- _Data for the task_:
================================
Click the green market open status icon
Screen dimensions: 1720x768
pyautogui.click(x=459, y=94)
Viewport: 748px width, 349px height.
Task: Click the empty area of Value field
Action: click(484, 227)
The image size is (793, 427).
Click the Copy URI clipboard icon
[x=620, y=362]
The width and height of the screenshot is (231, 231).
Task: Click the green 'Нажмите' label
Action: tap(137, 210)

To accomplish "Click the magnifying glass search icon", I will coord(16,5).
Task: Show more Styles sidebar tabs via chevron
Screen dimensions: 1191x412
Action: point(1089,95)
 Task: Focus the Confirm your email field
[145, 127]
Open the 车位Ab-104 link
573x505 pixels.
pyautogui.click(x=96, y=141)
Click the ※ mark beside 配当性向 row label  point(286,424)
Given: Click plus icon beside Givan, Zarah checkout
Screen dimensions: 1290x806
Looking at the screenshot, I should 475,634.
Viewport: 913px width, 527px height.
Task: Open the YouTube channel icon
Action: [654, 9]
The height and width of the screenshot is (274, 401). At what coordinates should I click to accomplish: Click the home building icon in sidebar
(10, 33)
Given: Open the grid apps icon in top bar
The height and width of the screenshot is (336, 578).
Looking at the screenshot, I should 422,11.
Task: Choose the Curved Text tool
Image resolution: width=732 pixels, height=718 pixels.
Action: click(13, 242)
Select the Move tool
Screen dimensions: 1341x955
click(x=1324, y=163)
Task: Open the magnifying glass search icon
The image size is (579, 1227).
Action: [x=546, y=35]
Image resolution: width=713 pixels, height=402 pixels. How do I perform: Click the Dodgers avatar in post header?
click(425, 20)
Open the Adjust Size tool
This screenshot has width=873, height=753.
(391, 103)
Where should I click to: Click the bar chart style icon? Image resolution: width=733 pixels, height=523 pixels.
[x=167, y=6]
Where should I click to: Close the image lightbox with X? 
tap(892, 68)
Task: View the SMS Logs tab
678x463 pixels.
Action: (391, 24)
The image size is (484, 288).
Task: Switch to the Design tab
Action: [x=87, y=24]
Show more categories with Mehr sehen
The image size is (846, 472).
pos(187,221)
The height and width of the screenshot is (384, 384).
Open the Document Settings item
================================
- _Task brief_:
Pick out each line above that includes "magnifying" and show it.

- _Written solution_:
To accomplish "Click the magnifying glass search icon", I will coord(16,5).
Task: Open the magnifying glass search icon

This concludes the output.